* **REQUIREMENT**
Each record below should be written out again exactly as given.

* **DATA SECTION**
▶
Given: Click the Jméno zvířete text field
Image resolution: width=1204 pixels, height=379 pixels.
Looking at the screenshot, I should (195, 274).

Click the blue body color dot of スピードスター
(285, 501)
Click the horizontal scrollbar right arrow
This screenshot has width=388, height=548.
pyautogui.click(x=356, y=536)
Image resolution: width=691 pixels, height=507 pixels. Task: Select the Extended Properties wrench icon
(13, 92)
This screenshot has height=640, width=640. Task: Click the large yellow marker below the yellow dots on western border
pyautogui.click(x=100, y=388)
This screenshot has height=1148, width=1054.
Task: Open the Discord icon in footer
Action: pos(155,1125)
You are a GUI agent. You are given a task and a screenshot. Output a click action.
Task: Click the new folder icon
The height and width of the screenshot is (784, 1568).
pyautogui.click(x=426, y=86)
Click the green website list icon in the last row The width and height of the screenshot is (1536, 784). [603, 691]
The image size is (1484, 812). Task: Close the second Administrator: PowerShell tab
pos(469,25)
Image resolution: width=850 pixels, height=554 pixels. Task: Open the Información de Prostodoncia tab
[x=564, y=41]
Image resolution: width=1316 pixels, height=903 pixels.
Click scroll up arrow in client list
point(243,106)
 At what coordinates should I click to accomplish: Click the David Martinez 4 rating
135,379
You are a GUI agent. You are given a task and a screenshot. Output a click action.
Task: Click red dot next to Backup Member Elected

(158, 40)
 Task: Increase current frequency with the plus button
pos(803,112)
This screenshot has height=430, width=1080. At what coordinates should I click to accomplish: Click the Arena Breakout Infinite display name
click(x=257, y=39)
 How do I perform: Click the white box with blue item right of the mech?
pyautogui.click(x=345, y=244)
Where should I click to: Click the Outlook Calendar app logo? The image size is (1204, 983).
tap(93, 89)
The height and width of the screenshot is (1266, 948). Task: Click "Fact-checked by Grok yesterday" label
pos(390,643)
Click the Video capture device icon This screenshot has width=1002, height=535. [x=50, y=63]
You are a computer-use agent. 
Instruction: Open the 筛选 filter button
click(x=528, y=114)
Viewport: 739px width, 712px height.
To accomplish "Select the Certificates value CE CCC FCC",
◀
* **RESULT OF THIS TASK**
Given: Click the Jméno zvířete text field
Image resolution: width=1204 pixels, height=379 pixels.
Looking at the screenshot, I should (195, 274).

Click the blue body color dot of スピードスター
(285, 501)
Click the horizontal scrollbar right arrow
This screenshot has width=388, height=548.
pyautogui.click(x=356, y=536)
Image resolution: width=691 pixels, height=507 pixels. Task: Select the Extended Properties wrench icon
(13, 92)
This screenshot has height=640, width=640. Task: Click the large yellow marker below the yellow dots on western border
pyautogui.click(x=100, y=388)
This screenshot has height=1148, width=1054.
Task: Open the Discord icon in footer
Action: pos(155,1125)
You are a GUI agent. You are given a task and a screenshot. Output a click action.
Task: Click the new folder icon
The height and width of the screenshot is (784, 1568).
pyautogui.click(x=426, y=86)
Click the green website list icon in the last row The width and height of the screenshot is (1536, 784). [603, 691]
The image size is (1484, 812). Task: Close the second Administrator: PowerShell tab
pos(469,25)
Image resolution: width=850 pixels, height=554 pixels. Task: Open the Información de Prostodoncia tab
[x=564, y=41]
Image resolution: width=1316 pixels, height=903 pixels.
Click scroll up arrow in client list
point(243,106)
 At what coordinates should I click to accomplish: Click the David Martinez 4 rating
135,379
You are a GUI agent. You are given a task and a screenshot. Output a click action.
Task: Click red dot next to Backup Member Elected

(158, 40)
 Task: Increase current frequency with the plus button
pos(803,112)
This screenshot has height=430, width=1080. At what coordinates should I click to accomplish: Click the Arena Breakout Infinite display name
click(x=257, y=39)
 How do I perform: Click the white box with blue item right of the mech?
pyautogui.click(x=345, y=244)
Where should I click to: Click the Outlook Calendar app logo? The image size is (1204, 983).
tap(93, 89)
The height and width of the screenshot is (1266, 948). Task: Click "Fact-checked by Grok yesterday" label
pos(390,643)
Click the Video capture device icon This screenshot has width=1002, height=535. [x=50, y=63]
You are a computer-use agent. 
Instruction: Open the 筛选 filter button
click(x=528, y=114)
Viewport: 739px width, 712px height.
To accomplish "Select the Certificates value CE CCC FCC",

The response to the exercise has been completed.